(RECORDS SHOWN)
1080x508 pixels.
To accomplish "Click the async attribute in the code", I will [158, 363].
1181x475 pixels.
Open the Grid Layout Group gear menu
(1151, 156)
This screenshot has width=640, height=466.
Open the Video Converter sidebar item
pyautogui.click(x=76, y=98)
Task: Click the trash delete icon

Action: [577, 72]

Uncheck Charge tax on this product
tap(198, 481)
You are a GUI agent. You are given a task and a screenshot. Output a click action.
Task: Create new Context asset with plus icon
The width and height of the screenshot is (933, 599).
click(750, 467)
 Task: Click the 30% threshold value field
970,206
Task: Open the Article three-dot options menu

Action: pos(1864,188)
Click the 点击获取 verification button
(End RECORDS SHOWN)
WHAT YOU WILL DO:
Would you please give all of the records again exactly as they stand?

SOLUTION:
1080x508 pixels.
To accomplish "Click the async attribute in the code", I will [158, 363].
1181x475 pixels.
Open the Grid Layout Group gear menu
(1151, 156)
This screenshot has width=640, height=466.
Open the Video Converter sidebar item
pyautogui.click(x=76, y=98)
Task: Click the trash delete icon

Action: [577, 72]

Uncheck Charge tax on this product
tap(198, 481)
You are a GUI agent. You are given a task and a screenshot. Output a click action.
Task: Create new Context asset with plus icon
The width and height of the screenshot is (933, 599).
click(750, 467)
 Task: Click the 30% threshold value field
970,206
Task: Open the Article three-dot options menu

Action: pos(1864,188)
Click the 点击获取 verification button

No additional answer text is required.